Where robots labour to overcome genetic disease
25 March 2011 by Peter Aldhous, Mountain View, California
I'M PEERING through an internal window into an eerie blue-lit room packed with high-tech machinery. The temperature inside is held at 28 °C and the humidity is high. Technicians scan computer screens to ensure the robots are happy, but seem oblivious to my presence.
Replace the blue light with green and it would resemble the interior of one of Star Trek's Borg cubes. Thankfully, the technicians look nothing like cyborgs, and the goal is not the assimilation of humanity. Rather, this is the production line that Complete Genomics, a start-up in Mountain View, California, bets will revolutionise the discovery of disease genes.
It is already the world's largest human genome sequencing factory. In a room half the size of a tennis court sit 16 robots that sequenced the genomes of 800 people last year. Going full tilt, they can now churn out 400 genomes a month.
The current price, offered to researchers and pharma companies but not yet to private individuals, is $9500 per genome; place an order for 1000 or more, and it drops to $5500. When you consider that the first human genome was completed a decade ago for billions, DNA sequencing has come a long way, fast.
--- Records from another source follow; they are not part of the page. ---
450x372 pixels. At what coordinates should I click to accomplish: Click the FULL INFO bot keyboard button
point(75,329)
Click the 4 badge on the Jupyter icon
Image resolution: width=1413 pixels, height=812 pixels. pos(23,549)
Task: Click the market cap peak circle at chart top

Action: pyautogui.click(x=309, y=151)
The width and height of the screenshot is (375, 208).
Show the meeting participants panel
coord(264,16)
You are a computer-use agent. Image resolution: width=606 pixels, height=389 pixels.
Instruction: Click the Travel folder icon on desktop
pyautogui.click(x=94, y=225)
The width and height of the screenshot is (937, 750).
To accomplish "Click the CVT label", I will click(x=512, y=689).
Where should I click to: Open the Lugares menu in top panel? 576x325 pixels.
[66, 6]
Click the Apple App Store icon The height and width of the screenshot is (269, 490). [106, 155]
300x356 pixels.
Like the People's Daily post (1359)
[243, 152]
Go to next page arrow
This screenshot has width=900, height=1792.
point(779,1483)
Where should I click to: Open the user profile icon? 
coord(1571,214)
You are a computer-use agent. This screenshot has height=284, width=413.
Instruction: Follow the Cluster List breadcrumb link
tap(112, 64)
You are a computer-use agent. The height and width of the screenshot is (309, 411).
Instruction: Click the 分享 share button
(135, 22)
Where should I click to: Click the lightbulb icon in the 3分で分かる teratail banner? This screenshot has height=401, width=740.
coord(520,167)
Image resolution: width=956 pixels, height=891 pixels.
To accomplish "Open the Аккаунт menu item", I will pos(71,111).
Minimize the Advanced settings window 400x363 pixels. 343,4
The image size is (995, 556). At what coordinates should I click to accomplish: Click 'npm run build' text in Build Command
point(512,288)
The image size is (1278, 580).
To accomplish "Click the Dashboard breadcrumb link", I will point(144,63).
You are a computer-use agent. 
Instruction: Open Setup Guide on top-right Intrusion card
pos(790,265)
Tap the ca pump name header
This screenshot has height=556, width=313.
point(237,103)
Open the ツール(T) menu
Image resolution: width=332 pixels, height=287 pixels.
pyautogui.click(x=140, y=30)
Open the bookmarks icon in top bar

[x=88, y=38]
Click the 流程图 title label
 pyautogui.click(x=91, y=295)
As I survey the scene, Jennifer Turcotte, the company's marketing chief, explains why it looks different from other sequencing labs. DNA is usually read inside hermetically sealed machines, but here the robots work with their guts exposed, for ease of maintenance. The heat and humidity suit the biochemistry of the sequencing reactions, and the dim blue light avoids frequencies that would bleach the fluorescent probes used to detect each letter of the genetic code.
The technicians wear clean-room gear, as dust would interfere with reading the sequences. Unless something goes awry, there is no need for them to intervene. The robots add the required reagents, and manoeuvre the samples so that a camera can record the light signals that reveal the DNA sequence of 70 bases at a time.
The formidable computation needed to assemble these snippets into 3-billion base-pair human genomes is done at a fully automated data centre about 20 minutes' drive away in Santa Clara - electricity is cheaper there, and data storage is charged by the kilowatt-hour, explains Clifford Reid, the company's CEO.
With the production line essentially running itself, most of the 185 staff are busy improving the company's sequencing technology, or liaising with customers. "We need people to interact with people, but not to interact with the DNA," says Reid.
In a cute twist, the company has even automated its reception area. When I arrived, I was greeted by a computer terminal, which asked for my name and who I had come to see. A label printer spat out a visitor badge while an email summoned Turcotte to lead me into the inner sanctum.
The culture of automation has a serious scientific goal. Geneticists had hoped that mutations determining our susceptibility to disease would emerge from limited scans, which record common variants at some 1 million positions across the genome. But the discoveries so far explain a small part of the heritability of many conditions. Gene hunters are starting to hit a wall.
Looking for the missing mutations means sequencing entire genomes and pinpointing rare anomalies that are inherited with the disease in question. The principle was exhibited last year by a team led by Leroy Hood of the Institute for Systems Biology in Seattle, which narrowed to a list of four the mutations responsible for the craniofacial condition Miller syndrome in one affected family (Science, DOI: 10.1126/science.1186802). Complete Genomics did the sequencing.
Several companies are pushing the envelope of cost and speed in DNA sequencing. But Complete Genomics is unusual in tailoring its technology to the task of churning out whole human genomes, and deciding not to sell machines but to offer a contract sequencing service. Hood sees little point in scientists doing the work: "We want to put our efforts into developing the tools to interpret the information."
Hood sits on Complete Genomics' scientific advisory board, but the company is also winning customers who don't have a personal interest in its success. They include the US National Cancer Institute, which is comparing the sequences of normal and cancerous cells from the same individuals to seek mutations behind childhood cancer.
For disease-causing mutations, will resistance be futile?